NFU Scotland targets tighter UK food labelling

NFU Scotland targets tighter UK food labelling

NFU Scotland demands clearer origin labelling across the UK system. A new policy paper sets eight priorities — from front-of-pack origin to tighter enforcement — ahead of the union’s Glasgow AGM.


IN Brief:

  • NFU Scotland is calling for reforms it says improve transparency.
  • The asks extend origin labelling beyond supermarkets into foodservice and wholesale.
  • The paper also targets “mixed origin” claims, flag use, and enforcement reporting.

NFU Scotland has published a policy paper calling for “urgent reform” of UK food labelling rules, arguing that today’s framework is “confusing, inconsistent and unfair” for consumers and domestic producers, and that current practice allows origin cues to be diluted, buried, or implied without sufficient clarity.

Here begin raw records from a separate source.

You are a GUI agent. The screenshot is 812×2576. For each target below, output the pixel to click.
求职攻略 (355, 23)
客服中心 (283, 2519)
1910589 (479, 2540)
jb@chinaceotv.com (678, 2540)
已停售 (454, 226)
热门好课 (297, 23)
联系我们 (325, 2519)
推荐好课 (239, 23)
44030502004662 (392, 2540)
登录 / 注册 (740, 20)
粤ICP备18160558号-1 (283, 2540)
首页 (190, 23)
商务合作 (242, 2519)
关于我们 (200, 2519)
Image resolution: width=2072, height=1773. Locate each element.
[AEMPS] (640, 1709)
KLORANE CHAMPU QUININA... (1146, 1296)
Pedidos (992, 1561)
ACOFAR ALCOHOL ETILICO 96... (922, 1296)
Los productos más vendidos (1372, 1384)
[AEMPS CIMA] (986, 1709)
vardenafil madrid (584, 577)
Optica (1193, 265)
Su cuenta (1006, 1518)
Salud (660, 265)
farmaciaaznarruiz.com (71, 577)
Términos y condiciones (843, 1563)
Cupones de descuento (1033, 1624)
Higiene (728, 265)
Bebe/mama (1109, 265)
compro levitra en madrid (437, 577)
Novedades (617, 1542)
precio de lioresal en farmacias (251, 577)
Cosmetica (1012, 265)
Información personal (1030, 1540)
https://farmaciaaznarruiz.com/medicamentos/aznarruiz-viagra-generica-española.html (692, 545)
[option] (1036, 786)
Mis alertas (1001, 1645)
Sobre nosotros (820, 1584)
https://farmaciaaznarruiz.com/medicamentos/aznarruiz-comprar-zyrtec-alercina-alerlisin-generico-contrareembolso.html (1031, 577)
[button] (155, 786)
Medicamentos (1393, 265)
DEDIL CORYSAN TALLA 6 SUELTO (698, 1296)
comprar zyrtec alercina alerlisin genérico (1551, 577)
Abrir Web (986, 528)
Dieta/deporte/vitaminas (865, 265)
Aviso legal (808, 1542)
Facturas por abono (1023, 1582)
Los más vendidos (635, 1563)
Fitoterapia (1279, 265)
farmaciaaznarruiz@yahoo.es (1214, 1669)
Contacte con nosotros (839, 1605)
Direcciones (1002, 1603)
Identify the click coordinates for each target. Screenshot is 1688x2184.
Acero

The paper, titled Fair Labels, Fair Markets, is being pushed ahead of the union’s AGM and conference in Glasgow on 5–6 February, where NFU Scotland expects to put its proposals directly to policymakers. The organisation cites consumer sentiment as a central driver, saying its paper highlights that over 80% of consumers say origin matters to them, while fewer than half feel they can easily find that information when shopping.

Rather than focusing solely on retail packs, the union’s proposals push origin transparency into parts of the market that are typically less visible to consumers. Its first priority is to “label food clearly — wherever it’s sold,” explicitly urging origin labelling to extend beyond supermarkets into out-of-home channels and wholesale. That would place additional compliance expectations not only on manufacturers, but also on foodservice operators, caterers, and distributors, where menus, case labels, and procurement specifications do not always present origin with the same discipline as consumer packs.

The paper also targets processed meat labelling, arguing that processing should not erase origin, and that labels should still state where the meat comes from. In practice, this would tighten the space for ambiguous multi-step supply chains where raw material origin is decoupled from the point of final processing, and it would raise the bar for how ingredients are described in composite products.

In addition, NFU Scotland is calling for origin to be placed on the front of pack rather than “in the fine print,” and for an end to vague descriptors such as “mixed origin.” It also argues for tighter controls on the use of flags and provenance cues, warning against imported products “borrowing” Scottish branding or national flags in ways that may imply a connection that is not supported by the ingredient base.

The paper’s remaining asks widen into marketing practice and category definitions. It calls for an end to the use of “fake farms” — fictional farming narratives used to suggest provenance — and it argues for legal protection for meat product naming, intended to limit plant-based alternatives from using names or branding that imitate traditional meat products and mislead consumers.

Finally, the union is calling for tougher enforcement, with transparency on how rules are applied and reported, in an effort to reduce uneven practice and restore trust. NFU Scotland President Andrew Connon said: “Consumers in Scotland care deeply about where their food comes from, but they’re being let down by vague and misleading labels. At the same time, world-class food produced by Scottish farmers and crofters is too often undermined or co-mingled with imports that don’t meet our standards.” NFUS CEO John Davidson added: “These aren’t abstract principles, they affect everyday decisions in shops, restaurants and supply chains. The current system is messy and inconsistent. We’re calling for a reset that protects integrity and builds trust.”

If adopted, the proposals would touch pack design, product data management, menu compliance, and procurement documentation — with particular friction likely where multi-origin inputs are blended at scale, or where provenance cues have been used as a shorthand for quality without precise origin disclosure.